Quelles sont les prochaines grandes étapes pour vous ?

L’objectif est de finaliser l’industrialisation, prouver que notre solution fonctionne à grande échelle, qu’elle est sûre, efficace et peu coûteuse. 

Après des tests en laboratoire, les premières molécules ont été évaluées sur des porcelets. Deux nouveaux prototypes sont en test sur des porcs adultes. Les résultats sont prometteurs : la technologie fonctionne, elle est sécurisée et industrialisable

Les prochaines étapes concernent les essais cliniques et l’optimisation des procédés de production. Ensuite, nous visons un partenariat industriel pour l’enregistrement du produit. En parallèle, nous poursuivons le développement de nos autres projets. Notre horizon pour la mise sur le marché du produit, c’est 2030.

 

 

Comment voyez-vous l’avenir de l’agriculture avec des innovations comme la vôtre ?

L’élevage évolue : il y a de grandes tendances à tout contrôler, en se basant sur l’IA, c’est un sujet qui est déjà en marche. 

En revanche, il y a une pression forte et un vrai besoin sur le bien-être animal et les alternatives aux antibiotiques. Aller vers des choses simples et durables, c’est ça l’avenir. Les biotechnologies peuvent apporter des réponses concrètes, sans tomber dans une approche radicale. Je crois en une transition agroécologique intelligente, respectueuse de l’environnement et qui permette de faire gagner de l’argent à l’éleveur.

 

 

Un conseil à ceux qui veulent se lancer dans un projet agricole innovant ?

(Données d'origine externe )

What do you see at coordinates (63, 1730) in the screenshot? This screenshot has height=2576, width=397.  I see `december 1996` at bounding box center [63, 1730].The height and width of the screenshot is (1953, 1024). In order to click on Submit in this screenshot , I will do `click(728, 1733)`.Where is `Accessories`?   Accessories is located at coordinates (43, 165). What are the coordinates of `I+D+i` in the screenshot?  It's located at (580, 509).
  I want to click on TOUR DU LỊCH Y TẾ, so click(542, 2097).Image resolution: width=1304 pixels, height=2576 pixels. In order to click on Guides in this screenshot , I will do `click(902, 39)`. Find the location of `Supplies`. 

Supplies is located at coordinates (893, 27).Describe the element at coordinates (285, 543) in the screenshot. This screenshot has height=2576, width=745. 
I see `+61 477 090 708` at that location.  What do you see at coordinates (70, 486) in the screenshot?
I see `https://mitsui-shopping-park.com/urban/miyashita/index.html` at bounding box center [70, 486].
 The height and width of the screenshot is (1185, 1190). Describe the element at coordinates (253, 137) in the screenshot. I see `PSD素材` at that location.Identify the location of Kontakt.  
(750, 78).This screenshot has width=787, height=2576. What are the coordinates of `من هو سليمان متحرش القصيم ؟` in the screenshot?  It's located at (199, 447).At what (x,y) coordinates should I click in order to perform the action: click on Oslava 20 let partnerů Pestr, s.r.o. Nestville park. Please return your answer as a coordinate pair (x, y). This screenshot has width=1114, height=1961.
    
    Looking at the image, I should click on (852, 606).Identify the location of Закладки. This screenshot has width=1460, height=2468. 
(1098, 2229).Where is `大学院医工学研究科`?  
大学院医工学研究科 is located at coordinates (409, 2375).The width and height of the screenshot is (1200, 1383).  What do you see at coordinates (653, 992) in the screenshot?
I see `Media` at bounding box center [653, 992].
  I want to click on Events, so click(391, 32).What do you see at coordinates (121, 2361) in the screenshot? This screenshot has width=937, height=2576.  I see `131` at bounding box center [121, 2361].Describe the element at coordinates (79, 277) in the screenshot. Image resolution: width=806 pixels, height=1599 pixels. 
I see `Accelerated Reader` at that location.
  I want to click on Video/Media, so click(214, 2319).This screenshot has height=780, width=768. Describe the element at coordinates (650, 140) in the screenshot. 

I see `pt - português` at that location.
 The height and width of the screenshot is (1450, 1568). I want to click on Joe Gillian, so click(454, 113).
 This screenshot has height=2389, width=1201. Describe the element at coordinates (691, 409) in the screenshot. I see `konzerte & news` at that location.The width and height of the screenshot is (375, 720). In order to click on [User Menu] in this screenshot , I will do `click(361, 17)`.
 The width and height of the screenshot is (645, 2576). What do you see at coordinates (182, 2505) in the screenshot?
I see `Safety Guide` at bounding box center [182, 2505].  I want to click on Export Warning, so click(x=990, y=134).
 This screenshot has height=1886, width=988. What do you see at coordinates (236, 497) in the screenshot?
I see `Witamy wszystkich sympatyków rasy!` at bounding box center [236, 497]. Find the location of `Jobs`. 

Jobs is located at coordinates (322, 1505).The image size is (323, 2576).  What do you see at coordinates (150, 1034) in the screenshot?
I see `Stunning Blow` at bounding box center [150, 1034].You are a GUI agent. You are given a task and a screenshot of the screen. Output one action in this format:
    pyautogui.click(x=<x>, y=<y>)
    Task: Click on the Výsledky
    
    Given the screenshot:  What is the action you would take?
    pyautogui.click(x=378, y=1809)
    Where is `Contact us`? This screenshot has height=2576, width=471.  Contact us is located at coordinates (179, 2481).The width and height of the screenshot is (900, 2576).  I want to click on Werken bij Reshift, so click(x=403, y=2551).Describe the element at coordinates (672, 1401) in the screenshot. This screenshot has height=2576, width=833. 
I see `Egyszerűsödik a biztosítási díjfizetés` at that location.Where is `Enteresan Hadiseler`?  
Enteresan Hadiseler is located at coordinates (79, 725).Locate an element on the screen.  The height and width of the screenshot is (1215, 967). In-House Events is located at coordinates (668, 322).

Validez votre besoin pour commencer, allez parler aux gens du terrain, discutez avec vos futurs utilisateurs, même avant d’avoir une solution. N’ayez pas peur de parler de ce que vous voulez faire, en protégeant d’abord votre innovation avec un brevet si nécessaire, mais la confrontation au terrain est importante pour faire évoluer votre solution. Parler aux gens du terrain permet de créer un cercle vertueux et donne un vrai coup d’accélérateur au projet. 

Selon votre profil, votre expérience, entourez-vous de partenaires techniques, et passez par une structure d’accompagnement pour construire un projet solide.